- Folha de S. Paulo
Em cadeia nacional, disse só que sistema de saúde tem limites e fez política com a militância
A preocupação com a covid-19 se alastra pelo Brasil quase inteiro. Jair Bolsonaro vai então à TV para dizer, em primeiro lugar, que há uma pandemia declarada no mundo e que o sistema de saúde “tem limites” para atender os doentes.
Trata-se de frase tanto óbvia quanto atrocidade que intranquiliza ainda mais o país inteiro. Atrocidade desestabilizadora é um dos motes deste desgoverno.
O que pretende fazer desses limites? Dane-se.
O que tem a dizer ao país sobre providências para conter a epidemia, que ele chamava de “fantasia” da mídia faz dois dias? Dane-se.
O que tem a dizer sobre o risco de paralisia de atividades econômicas? Sobre a tensão nos mercados financeiros, sobre o risco de acidentes na finança? Sobre a disparada das taxas de juros na praça, que ora tem cara de prenúncio de recessão? Dane-se.
O que importa, como logo se ouviu em seu discurso, é espalhar a epidemia de golpeamentos institucionais e fazer chacrinha como animador de auditório de fanáticos de extrema direita.
Foi assim no discurso em cadeia nacional na noite desta quinta-feira.
Logo depois de dizer que o sistema de saúde é limitado, Bolsonaro usou o tempo de TV da Presidência da República para se dirigir a sua militância e aos líderes se suas falanges, que planejavam uma espécie marcha sobre o Congresso, um protesto convocado contra o Parlamento, para domingo próximo (15).
Naquele seu tom de quem dá ordem a um pelotão de fuzilamento e de quem não domina a leitura nem o português, Bolsonaro desconvocou a manifestação que ajudara a esquentar. No entanto, deu recados de que “a luta continua”. Foi apenas suspensa por causa da epidemia.
Bolsonaro é aquele indivíduo que, nesta semana, disse o seguinte sobre a agora pandemia: “Obviamente temos no momento uma crise, uma pequena crise. No meu entender, muito mais fantasia, a questão do coronavírus, que não é isso tudo que a grande mídia propala ou propaga pelo mundo todo”.
Bolsonaro mentia ao fazer seu discurso na TV ou mentia em seu discurso de Miami, sobre a “fantasia” da epidemia? Tanto faz. Nada do que diz faz parte do universo da razão ou de “união, serenidade e bom senso”, como recomendou ao país na sua chave de cadeia nacional de terça-feira (10).
Gente de seu governo prepara um pacote de remendos econômicos, a ser anunciado na segunda-feira que vem (16), dizem. No que importa, nos assuntos essenciais, seu governo não tem o que dizer.
O que seu governo fará para remediar o SUS, com recursos já escassos e que serão atropelados pela epidemia?
Qual a orientação de políticas nacionais para a contenção da epidemia? Deve-se deixar o vírus circular ao léu, como agora, ou é preciso esvaziar o quanto possível reuniões e aglomerações, como tantos países fizeram e fazem, suspendendo atividades escolares, esportivas e similares?

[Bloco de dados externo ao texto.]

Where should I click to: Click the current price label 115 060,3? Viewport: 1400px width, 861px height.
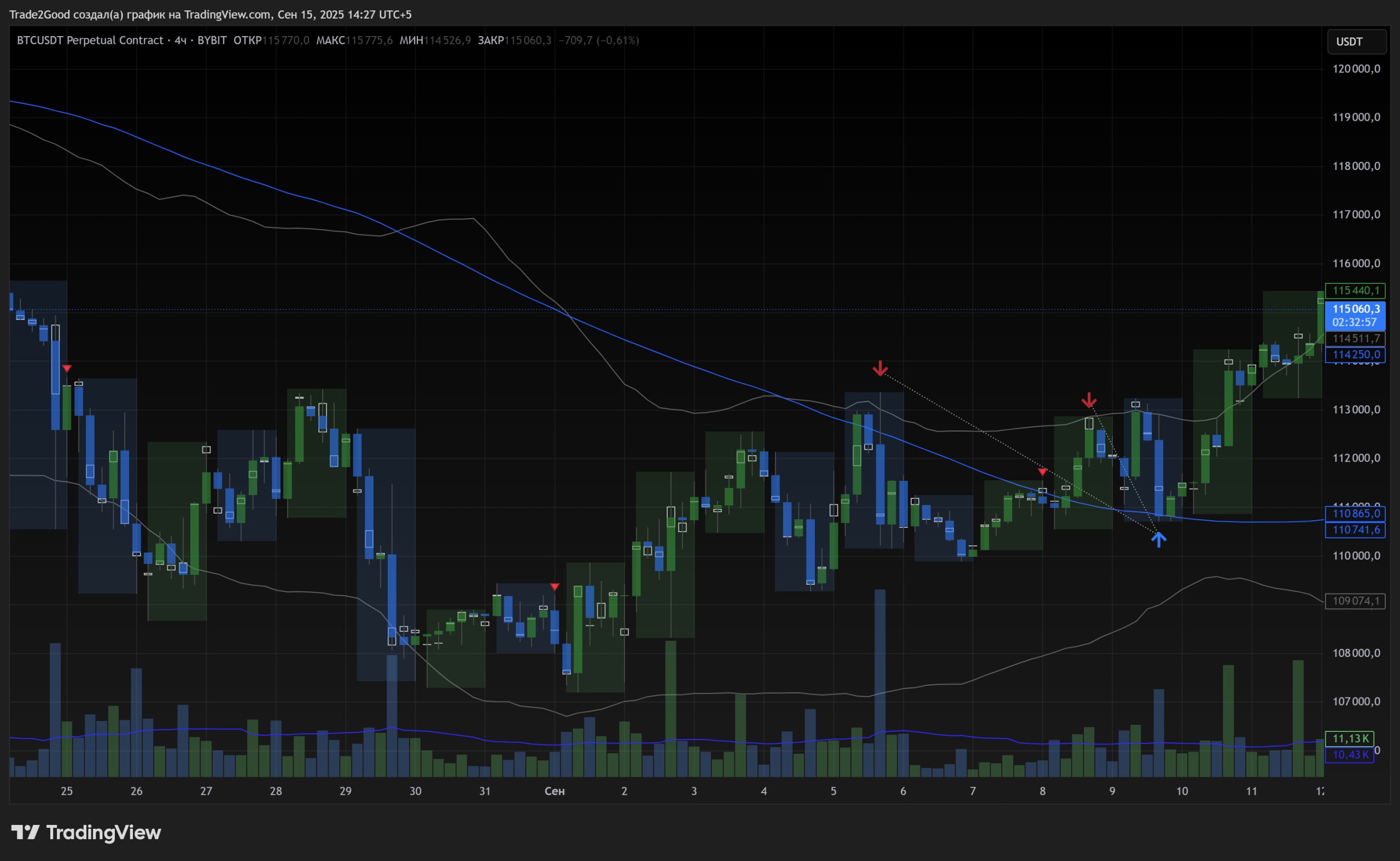1355,309
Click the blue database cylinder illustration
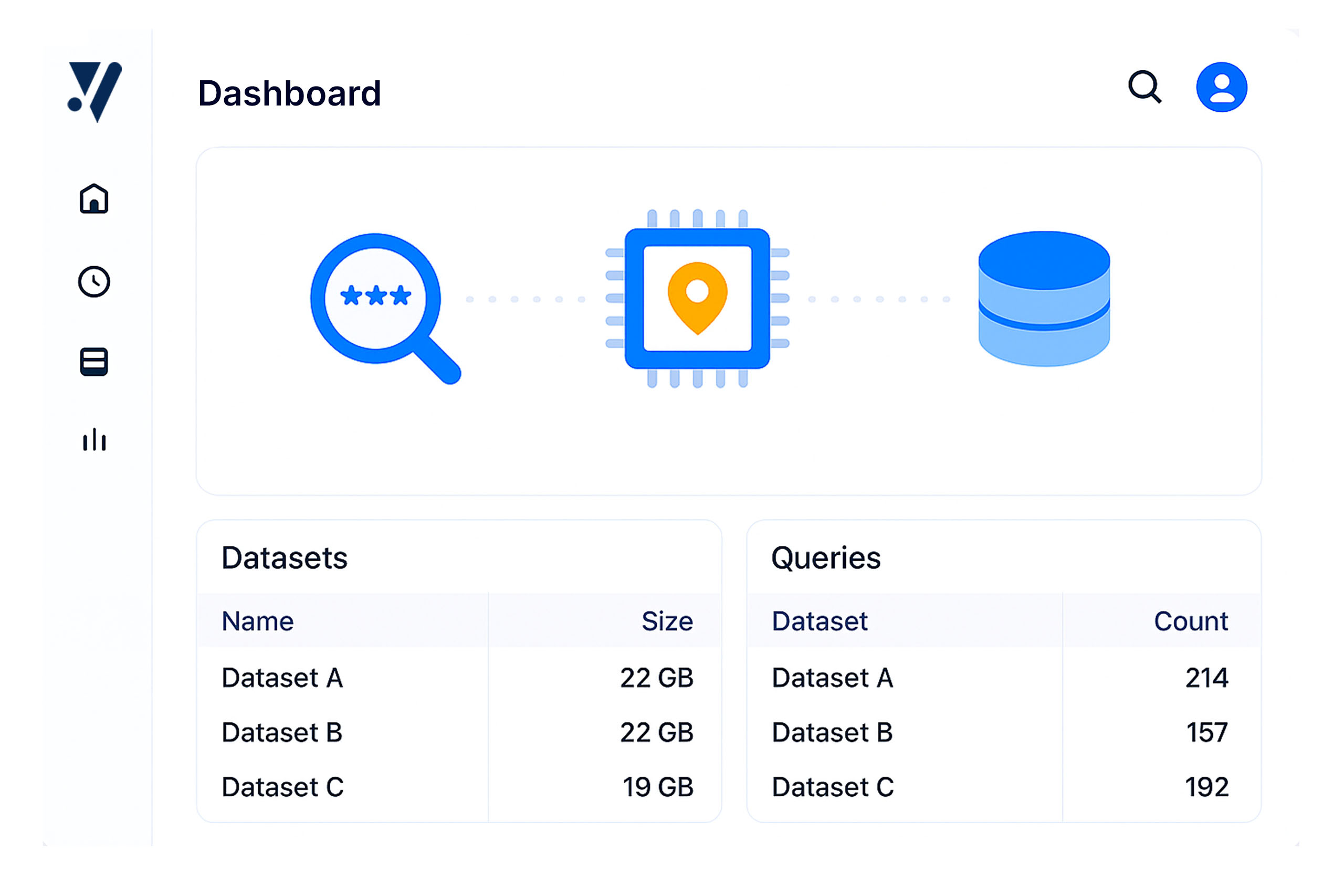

Para piorar, a loucura política que é parte do programa de degradação institucional que é o seu governo agora é acompanhada pelo Congresso, que resolveu gastar mais sem ter nenhum programa organizado, justificativa ou receita para bancar a despesa.
O desgoverno então se espraia como a praga do coronavírus. Como se não bastasse o pânico financeiro importado, o conflito desordenado nos Poderes alimentou a ruína no mercado. O desastre foi apenas contido pela atuação de técnicos de Banco Central e, de modo maciço, do Tesouro.
O país está desgovernado pela maluquice perversa.